In 1955, Times made history getting into fisticuffs with the same racist bus driver that Rosa Parks refused to listen to when asked to give up her seat. In June of that year, Times confronted the bus driver after claiming he tried to run her car off the road. She had time and confronted him and

threw blows.

Times did not get arrested. Instead, she orchestrated her own bus boycott against the racially segregated bus company. Six months later when Parks sparked the Montgomery boycott with her own act of defiance, Times joined the movement and kept the same energy as the momentum kept going. She drove her car to pick up Black passengers who boycotted the bus company.

According to Wikipedia, Times “…drove her 1955 Buick LeSabre to the cleaners on the Mobile Highway. On the way, bus driver James Blake tried to force her car off of the road three times. After she pulled into the cleaners parking lot, Mr. Blake exited his bus and confronted her with, “you’re a black son of a bitch!” Lucille responded with “you’re a white son of a bitch!” and they immediately started physically fighting. Soon two motorcycle policemen arrived to break them up. At that time Lucille bit Mr. Blake’s left biceps.

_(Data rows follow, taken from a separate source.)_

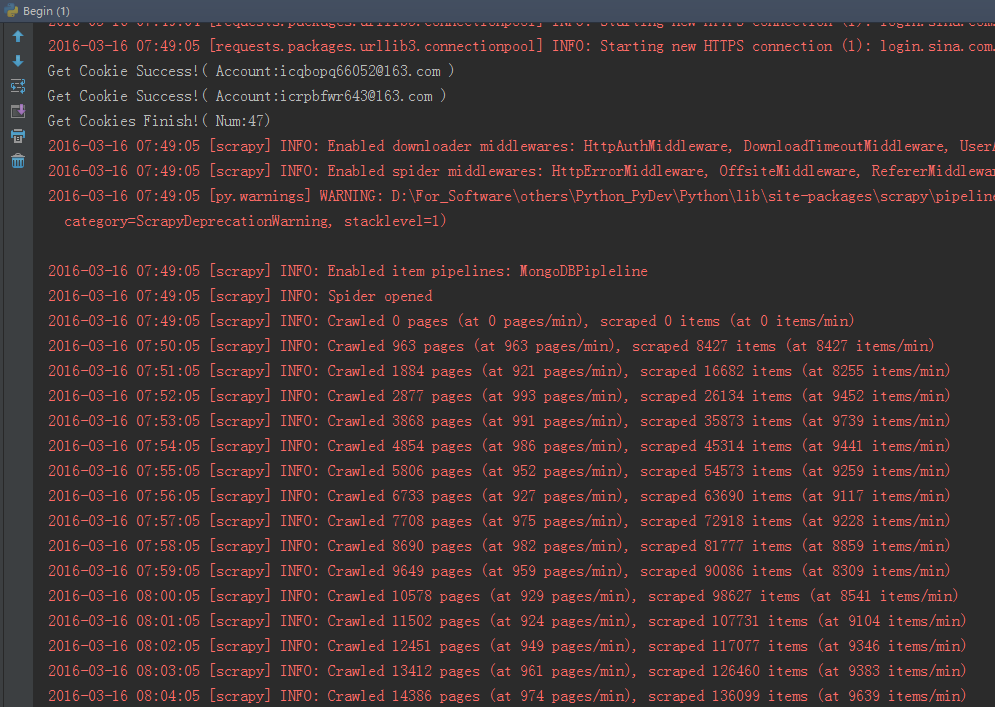995x707 pixels.
Task: Clear all console output with trash icon
Action: pos(18,161)
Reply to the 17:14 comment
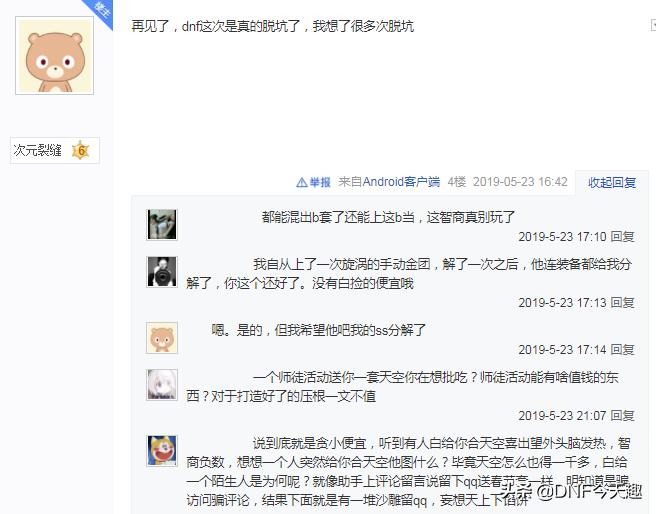This screenshot has width=656, height=514. tap(623, 350)
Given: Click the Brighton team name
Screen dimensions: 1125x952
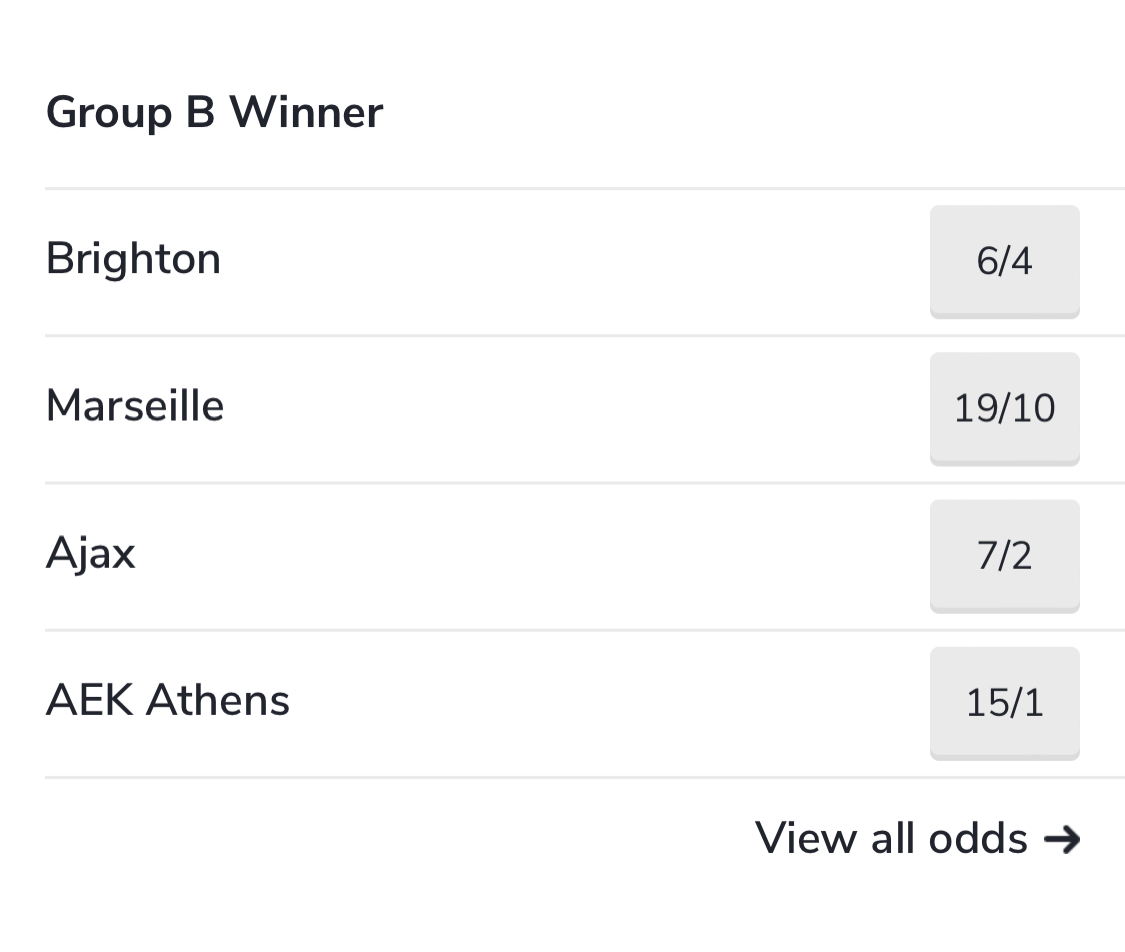Looking at the screenshot, I should (x=133, y=258).
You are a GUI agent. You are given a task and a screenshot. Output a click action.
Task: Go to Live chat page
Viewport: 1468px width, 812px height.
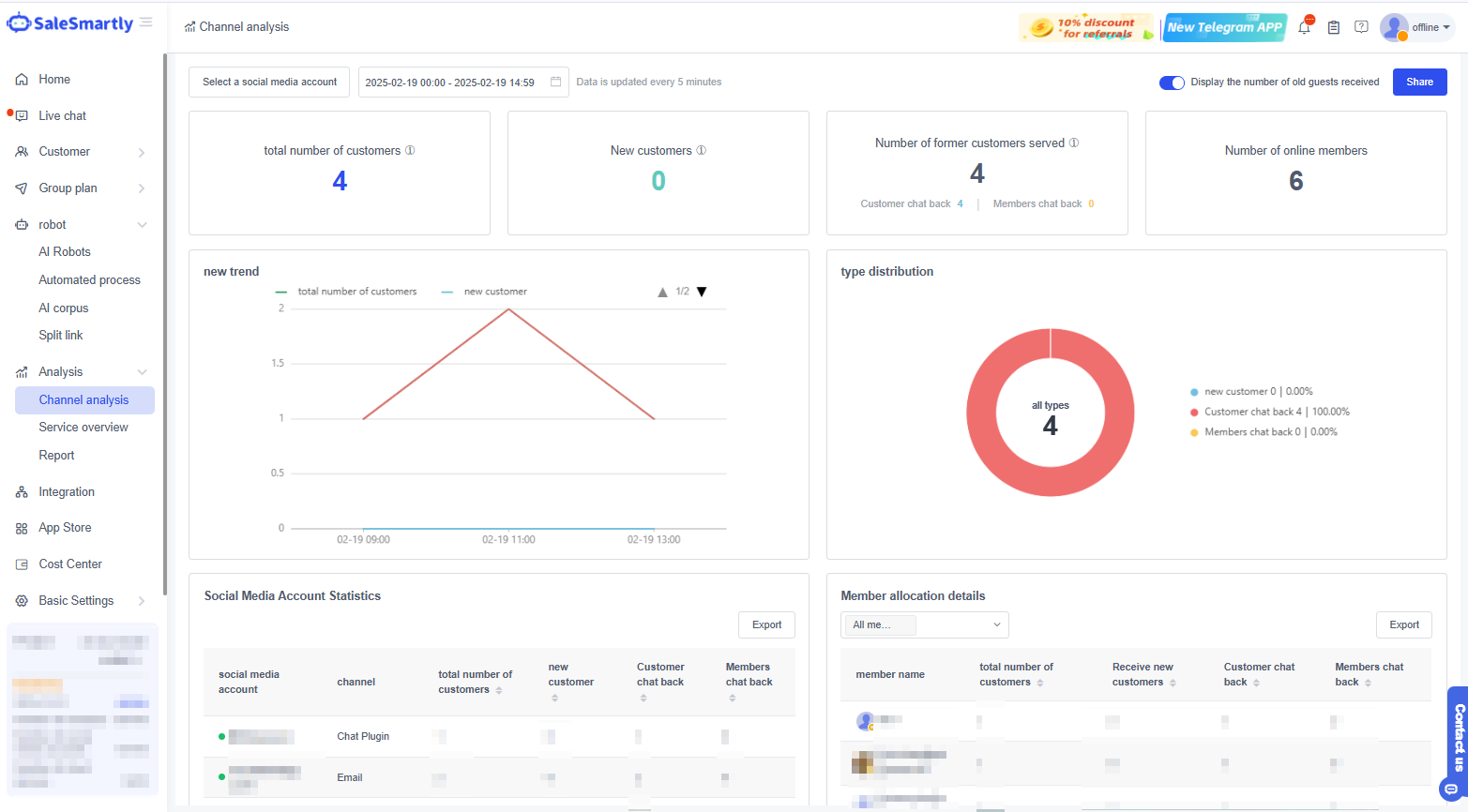click(x=62, y=116)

“After splitting them up one of the policemen talked to Mr. Blake separately and then approached Lucille angrily with “do you know that was a white man you called a ‘white son of a bitch’?” Lucille responded “do you know that I was a black woman that he called a ‘black son of a bitch.'” The policeman became infuriated and shook his flashlight in Lucille’s face and said, “if you were a man I’d beat your head to jelly.”

Times started a bus boycott immediately afterward, according to reports. But her act of activism didn’t propel her into the halls of history as it did for Parks. But locally she became a hometown hero.

Funeral services will be held in Montgomery on Sunday at 1 p.m. from St. Jude Catholic Church and Burial will follow in the Oakwood Annex Cemetery.